> **SOURCE DATA**:
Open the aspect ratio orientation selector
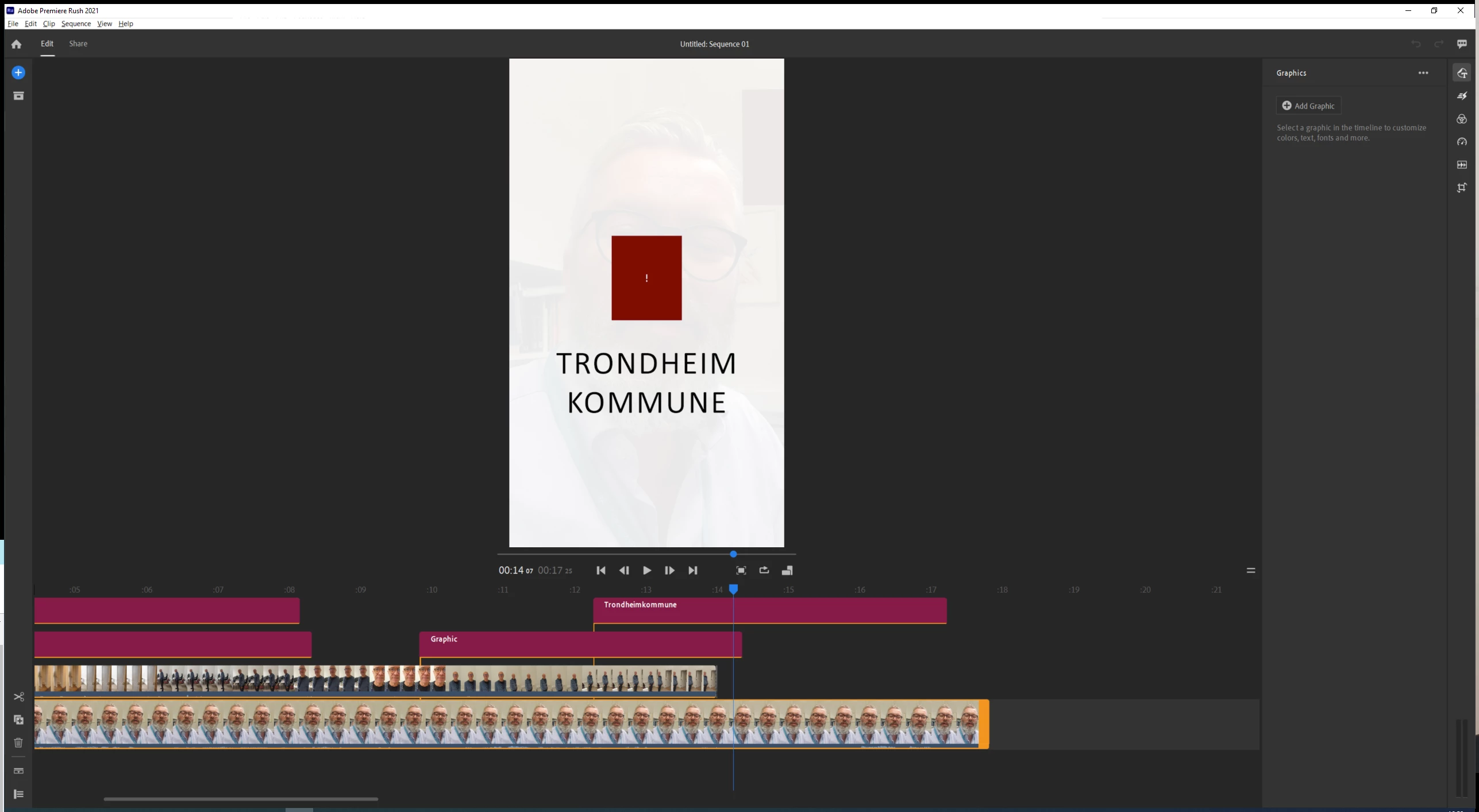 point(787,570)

---

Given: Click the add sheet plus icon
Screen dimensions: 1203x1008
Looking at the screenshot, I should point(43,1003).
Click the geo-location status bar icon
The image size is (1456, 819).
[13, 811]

---

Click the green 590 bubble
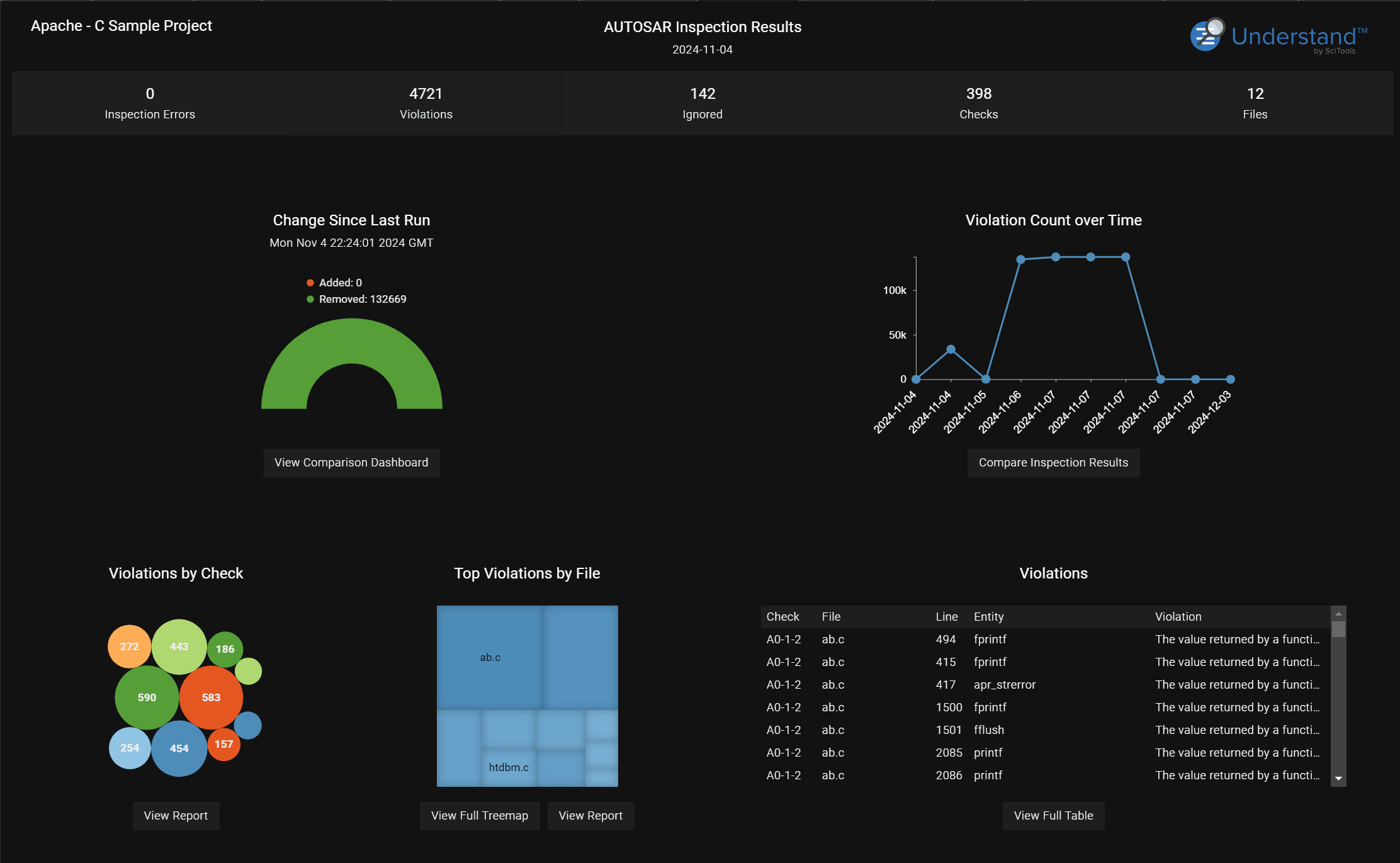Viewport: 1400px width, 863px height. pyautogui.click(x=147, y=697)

> **DIRECTIONS**: This task calls for each line of the material that contains "icon".

> **REPLY TO THE EXERCISE**:
Given: Click the add sheet plus icon
Click the geo-location status bar icon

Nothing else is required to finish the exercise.